▸ Work item
What appears in the data must be reproduced exactly.

____ Records shown

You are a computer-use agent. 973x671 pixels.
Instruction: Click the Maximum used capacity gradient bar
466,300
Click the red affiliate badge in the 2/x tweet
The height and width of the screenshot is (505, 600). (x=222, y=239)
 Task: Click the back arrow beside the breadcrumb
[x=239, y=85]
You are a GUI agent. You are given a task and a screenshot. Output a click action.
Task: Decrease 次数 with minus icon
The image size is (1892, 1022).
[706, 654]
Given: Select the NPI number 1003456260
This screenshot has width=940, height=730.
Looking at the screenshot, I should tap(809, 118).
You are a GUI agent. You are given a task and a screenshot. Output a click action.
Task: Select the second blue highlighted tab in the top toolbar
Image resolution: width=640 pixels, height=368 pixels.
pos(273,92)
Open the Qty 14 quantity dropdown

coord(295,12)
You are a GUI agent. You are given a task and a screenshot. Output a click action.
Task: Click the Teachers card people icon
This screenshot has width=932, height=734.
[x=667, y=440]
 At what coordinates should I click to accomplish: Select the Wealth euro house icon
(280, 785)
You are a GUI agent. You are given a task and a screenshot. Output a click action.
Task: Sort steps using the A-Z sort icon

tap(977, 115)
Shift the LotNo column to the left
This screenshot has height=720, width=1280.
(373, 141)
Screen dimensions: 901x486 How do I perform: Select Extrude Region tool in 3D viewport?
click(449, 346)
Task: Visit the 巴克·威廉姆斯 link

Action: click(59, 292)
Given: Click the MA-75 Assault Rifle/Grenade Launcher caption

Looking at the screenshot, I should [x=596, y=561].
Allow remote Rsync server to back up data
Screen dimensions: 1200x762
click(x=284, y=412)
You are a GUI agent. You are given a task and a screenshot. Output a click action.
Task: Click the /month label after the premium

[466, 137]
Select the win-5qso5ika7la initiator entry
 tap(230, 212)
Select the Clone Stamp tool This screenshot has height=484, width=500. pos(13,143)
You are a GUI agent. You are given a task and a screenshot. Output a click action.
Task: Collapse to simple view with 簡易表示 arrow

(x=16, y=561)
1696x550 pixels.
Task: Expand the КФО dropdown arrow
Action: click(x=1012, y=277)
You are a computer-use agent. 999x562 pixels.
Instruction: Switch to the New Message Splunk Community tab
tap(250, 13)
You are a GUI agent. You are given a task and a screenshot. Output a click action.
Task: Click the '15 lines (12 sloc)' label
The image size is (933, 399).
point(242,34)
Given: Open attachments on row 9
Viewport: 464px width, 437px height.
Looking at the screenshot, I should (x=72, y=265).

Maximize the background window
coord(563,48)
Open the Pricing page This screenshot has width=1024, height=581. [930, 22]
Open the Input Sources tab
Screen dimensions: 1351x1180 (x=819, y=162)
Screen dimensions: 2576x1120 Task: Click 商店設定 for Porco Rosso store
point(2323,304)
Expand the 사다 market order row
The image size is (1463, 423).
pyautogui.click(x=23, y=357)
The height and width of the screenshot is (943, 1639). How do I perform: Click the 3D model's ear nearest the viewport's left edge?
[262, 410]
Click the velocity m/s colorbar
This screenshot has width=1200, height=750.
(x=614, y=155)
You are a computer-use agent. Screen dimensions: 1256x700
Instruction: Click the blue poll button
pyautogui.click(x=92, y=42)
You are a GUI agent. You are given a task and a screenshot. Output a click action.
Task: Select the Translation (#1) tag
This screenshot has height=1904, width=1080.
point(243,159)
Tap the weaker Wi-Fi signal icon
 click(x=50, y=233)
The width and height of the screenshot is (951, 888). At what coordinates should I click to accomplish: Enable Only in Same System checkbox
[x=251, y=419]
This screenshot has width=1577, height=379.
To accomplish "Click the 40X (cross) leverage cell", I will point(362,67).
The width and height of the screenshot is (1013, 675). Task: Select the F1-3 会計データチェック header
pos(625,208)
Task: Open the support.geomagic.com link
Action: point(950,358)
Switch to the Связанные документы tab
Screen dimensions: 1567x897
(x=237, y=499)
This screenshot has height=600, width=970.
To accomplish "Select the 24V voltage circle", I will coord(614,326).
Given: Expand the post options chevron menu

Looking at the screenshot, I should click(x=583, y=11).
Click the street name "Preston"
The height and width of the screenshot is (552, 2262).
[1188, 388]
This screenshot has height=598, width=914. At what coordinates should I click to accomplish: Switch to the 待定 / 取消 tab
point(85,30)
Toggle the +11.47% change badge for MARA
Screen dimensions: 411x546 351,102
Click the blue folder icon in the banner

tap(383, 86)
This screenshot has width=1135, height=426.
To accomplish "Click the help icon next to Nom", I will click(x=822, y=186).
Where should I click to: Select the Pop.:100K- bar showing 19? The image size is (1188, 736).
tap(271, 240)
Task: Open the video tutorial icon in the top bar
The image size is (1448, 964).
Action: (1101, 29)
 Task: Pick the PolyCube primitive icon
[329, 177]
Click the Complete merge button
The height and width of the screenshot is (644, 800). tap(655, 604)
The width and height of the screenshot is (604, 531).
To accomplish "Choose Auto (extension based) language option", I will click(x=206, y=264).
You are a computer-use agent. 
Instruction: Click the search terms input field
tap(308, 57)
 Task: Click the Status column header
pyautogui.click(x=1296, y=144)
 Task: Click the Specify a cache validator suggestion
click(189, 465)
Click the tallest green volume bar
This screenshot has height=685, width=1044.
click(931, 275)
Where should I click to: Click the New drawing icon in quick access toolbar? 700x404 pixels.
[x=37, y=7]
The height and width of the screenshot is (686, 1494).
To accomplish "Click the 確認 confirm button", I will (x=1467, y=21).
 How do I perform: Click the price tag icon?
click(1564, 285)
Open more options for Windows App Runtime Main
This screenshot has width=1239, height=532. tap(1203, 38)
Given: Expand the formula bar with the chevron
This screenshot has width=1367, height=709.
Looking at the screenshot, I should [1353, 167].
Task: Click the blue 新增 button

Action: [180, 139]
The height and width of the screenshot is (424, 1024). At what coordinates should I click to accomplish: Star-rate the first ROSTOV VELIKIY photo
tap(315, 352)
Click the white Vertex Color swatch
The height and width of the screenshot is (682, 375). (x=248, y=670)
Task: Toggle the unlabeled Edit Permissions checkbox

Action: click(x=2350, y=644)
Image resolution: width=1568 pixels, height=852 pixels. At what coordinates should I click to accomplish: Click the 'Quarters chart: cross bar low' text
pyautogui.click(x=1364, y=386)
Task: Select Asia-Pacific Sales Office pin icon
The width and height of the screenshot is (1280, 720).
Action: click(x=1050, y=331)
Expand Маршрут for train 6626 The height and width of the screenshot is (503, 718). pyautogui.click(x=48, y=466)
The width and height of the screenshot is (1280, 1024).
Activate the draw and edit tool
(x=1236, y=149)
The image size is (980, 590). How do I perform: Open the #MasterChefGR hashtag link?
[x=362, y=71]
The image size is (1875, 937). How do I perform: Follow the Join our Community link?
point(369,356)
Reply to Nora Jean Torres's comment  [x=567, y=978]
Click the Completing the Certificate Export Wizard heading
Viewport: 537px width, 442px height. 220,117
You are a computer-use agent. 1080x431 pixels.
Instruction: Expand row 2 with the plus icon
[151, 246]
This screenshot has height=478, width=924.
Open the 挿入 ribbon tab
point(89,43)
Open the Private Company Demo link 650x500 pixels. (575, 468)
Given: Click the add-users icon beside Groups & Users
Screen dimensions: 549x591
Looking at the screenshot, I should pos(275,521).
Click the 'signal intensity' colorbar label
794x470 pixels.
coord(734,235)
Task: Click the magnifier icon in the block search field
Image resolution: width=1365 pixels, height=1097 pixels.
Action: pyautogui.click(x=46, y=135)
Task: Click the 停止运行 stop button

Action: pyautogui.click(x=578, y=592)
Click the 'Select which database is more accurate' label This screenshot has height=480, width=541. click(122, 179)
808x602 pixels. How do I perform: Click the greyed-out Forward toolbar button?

________

▸ Finished task
You are a computer-use agent. 973x671 pixels.
Instruction: Click the Maximum used capacity gradient bar
466,300
Click the red affiliate badge in the 2/x tweet
The height and width of the screenshot is (505, 600). (x=222, y=239)
 Task: Click the back arrow beside the breadcrumb
[x=239, y=85]
You are a GUI agent. You are given a task and a screenshot. Output a click action.
Task: Decrease 次数 with minus icon
The image size is (1892, 1022).
[706, 654]
Given: Select the NPI number 1003456260
This screenshot has width=940, height=730.
Looking at the screenshot, I should tap(809, 118).
You are a GUI agent. You are given a task and a screenshot. Output a click action.
Task: Select the second blue highlighted tab in the top toolbar
Image resolution: width=640 pixels, height=368 pixels.
pos(273,92)
Open the Qty 14 quantity dropdown

coord(295,12)
You are a GUI agent. You are given a task and a screenshot. Output a click action.
Task: Click the Teachers card people icon
This screenshot has width=932, height=734.
[x=667, y=440]
 At what coordinates should I click to accomplish: Select the Wealth euro house icon
(280, 785)
You are a GUI agent. You are given a task and a screenshot. Output a click action.
Task: Sort steps using the A-Z sort icon

tap(977, 115)
Shift the LotNo column to the left
This screenshot has height=720, width=1280.
(373, 141)
Screen dimensions: 901x486 How do I perform: Select Extrude Region tool in 3D viewport?
click(449, 346)
Task: Visit the 巴克·威廉姆斯 link

Action: click(59, 292)
Given: Click the MA-75 Assault Rifle/Grenade Launcher caption

Looking at the screenshot, I should [x=596, y=561].
Allow remote Rsync server to back up data
Screen dimensions: 1200x762
click(x=284, y=412)
You are a GUI agent. You are given a task and a screenshot. Output a click action.
Task: Click the /month label after the premium

[466, 137]
Select the win-5qso5ika7la initiator entry
 tap(230, 212)
Select the Clone Stamp tool This screenshot has height=484, width=500. pos(13,143)
You are a GUI agent. You are given a task and a screenshot. Output a click action.
Task: Collapse to simple view with 簡易表示 arrow

(x=16, y=561)
1696x550 pixels.
Task: Expand the КФО dropdown arrow
Action: click(x=1012, y=277)
You are a computer-use agent. 999x562 pixels.
Instruction: Switch to the New Message Splunk Community tab
tap(250, 13)
You are a GUI agent. You are given a task and a screenshot. Output a click action.
Task: Click the '15 lines (12 sloc)' label
The image size is (933, 399).
point(242,34)
Given: Open attachments on row 9
Viewport: 464px width, 437px height.
Looking at the screenshot, I should (x=72, y=265).

Maximize the background window
coord(563,48)
Open the Pricing page This screenshot has width=1024, height=581. [930, 22]
Open the Input Sources tab
Screen dimensions: 1351x1180 (x=819, y=162)
Screen dimensions: 2576x1120 Task: Click 商店設定 for Porco Rosso store
point(2323,304)
Expand the 사다 market order row
The image size is (1463, 423).
pyautogui.click(x=23, y=357)
The height and width of the screenshot is (943, 1639). How do I perform: Click the 3D model's ear nearest the viewport's left edge?
[262, 410]
Click the velocity m/s colorbar
This screenshot has width=1200, height=750.
(x=614, y=155)
You are a computer-use agent. Screen dimensions: 1256x700
Instruction: Click the blue poll button
pyautogui.click(x=92, y=42)
You are a GUI agent. You are given a task and a screenshot. Output a click action.
Task: Select the Translation (#1) tag
This screenshot has height=1904, width=1080.
point(243,159)
Tap the weaker Wi-Fi signal icon
 click(x=50, y=233)
The width and height of the screenshot is (951, 888). At what coordinates should I click to accomplish: Enable Only in Same System checkbox
[x=251, y=419]
This screenshot has width=1577, height=379.
To accomplish "Click the 40X (cross) leverage cell", I will point(362,67).
The width and height of the screenshot is (1013, 675). Task: Select the F1-3 会計データチェック header
pos(625,208)
Task: Open the support.geomagic.com link
Action: point(950,358)
Switch to the Связанные документы tab
Screen dimensions: 1567x897
(x=237, y=499)
This screenshot has height=600, width=970.
To accomplish "Select the 24V voltage circle", I will coord(614,326).
Given: Expand the post options chevron menu

Looking at the screenshot, I should click(x=583, y=11).
Click the street name "Preston"
The height and width of the screenshot is (552, 2262).
[1188, 388]
This screenshot has height=598, width=914. At what coordinates should I click to accomplish: Switch to the 待定 / 取消 tab
point(85,30)
Toggle the +11.47% change badge for MARA
Screen dimensions: 411x546 351,102
Click the blue folder icon in the banner

tap(383, 86)
This screenshot has width=1135, height=426.
To accomplish "Click the help icon next to Nom", I will click(x=822, y=186).
Where should I click to: Select the Pop.:100K- bar showing 19? The image size is (1188, 736).
tap(271, 240)
Task: Open the video tutorial icon in the top bar
The image size is (1448, 964).
Action: (1101, 29)
 Task: Pick the PolyCube primitive icon
[329, 177]
Click the Complete merge button
The height and width of the screenshot is (644, 800). tap(655, 604)
The width and height of the screenshot is (604, 531).
To accomplish "Choose Auto (extension based) language option", I will click(x=206, y=264).
You are a computer-use agent. 
Instruction: Click the search terms input field
tap(308, 57)
 Task: Click the Status column header
pyautogui.click(x=1296, y=144)
 Task: Click the Specify a cache validator suggestion
click(189, 465)
Click the tallest green volume bar
This screenshot has height=685, width=1044.
click(931, 275)
Where should I click to: Click the New drawing icon in quick access toolbar? 700x404 pixels.
[x=37, y=7]
The height and width of the screenshot is (686, 1494).
To accomplish "Click the 確認 confirm button", I will (x=1467, y=21).
 How do I perform: Click the price tag icon?
click(1564, 285)
Open more options for Windows App Runtime Main
This screenshot has width=1239, height=532. tap(1203, 38)
Given: Expand the formula bar with the chevron
This screenshot has width=1367, height=709.
Looking at the screenshot, I should [1353, 167].
Task: Click the blue 新增 button

Action: [180, 139]
The height and width of the screenshot is (424, 1024). At what coordinates should I click to accomplish: Star-rate the first ROSTOV VELIKIY photo
tap(315, 352)
Click the white Vertex Color swatch
The height and width of the screenshot is (682, 375). (x=248, y=670)
Task: Toggle the unlabeled Edit Permissions checkbox

Action: click(x=2350, y=644)
Image resolution: width=1568 pixels, height=852 pixels. At what coordinates should I click to accomplish: Click the 'Quarters chart: cross bar low' text
pyautogui.click(x=1364, y=386)
Task: Select Asia-Pacific Sales Office pin icon
The width and height of the screenshot is (1280, 720).
Action: click(x=1050, y=331)
Expand Маршрут for train 6626 The height and width of the screenshot is (503, 718). pyautogui.click(x=48, y=466)
The width and height of the screenshot is (1280, 1024).
Activate the draw and edit tool
(x=1236, y=149)
The image size is (980, 590). How do I perform: Open the #MasterChefGR hashtag link?
[x=362, y=71]
The image size is (1875, 937). How do I perform: Follow the Join our Community link?
point(369,356)
Reply to Nora Jean Torres's comment  [x=567, y=978]
Click the Completing the Certificate Export Wizard heading
Viewport: 537px width, 442px height. 220,117
You are a computer-use agent. 1080x431 pixels.
Instruction: Expand row 2 with the plus icon
[151, 246]
This screenshot has height=478, width=924.
Open the 挿入 ribbon tab
point(89,43)
Open the Private Company Demo link 650x500 pixels. (575, 468)
Given: Click the add-users icon beside Groups & Users
Screen dimensions: 549x591
Looking at the screenshot, I should pos(275,521).
Click the 'signal intensity' colorbar label
794x470 pixels.
coord(734,235)
Task: Click the magnifier icon in the block search field
Image resolution: width=1365 pixels, height=1097 pixels.
Action: pyautogui.click(x=46, y=135)
Task: Click the 停止运行 stop button

Action: pyautogui.click(x=578, y=592)
Click the 'Select which database is more accurate' label This screenshot has height=480, width=541. click(122, 179)
808x602 pixels. How do I perform: Click the greyed-out Forward toolbar button?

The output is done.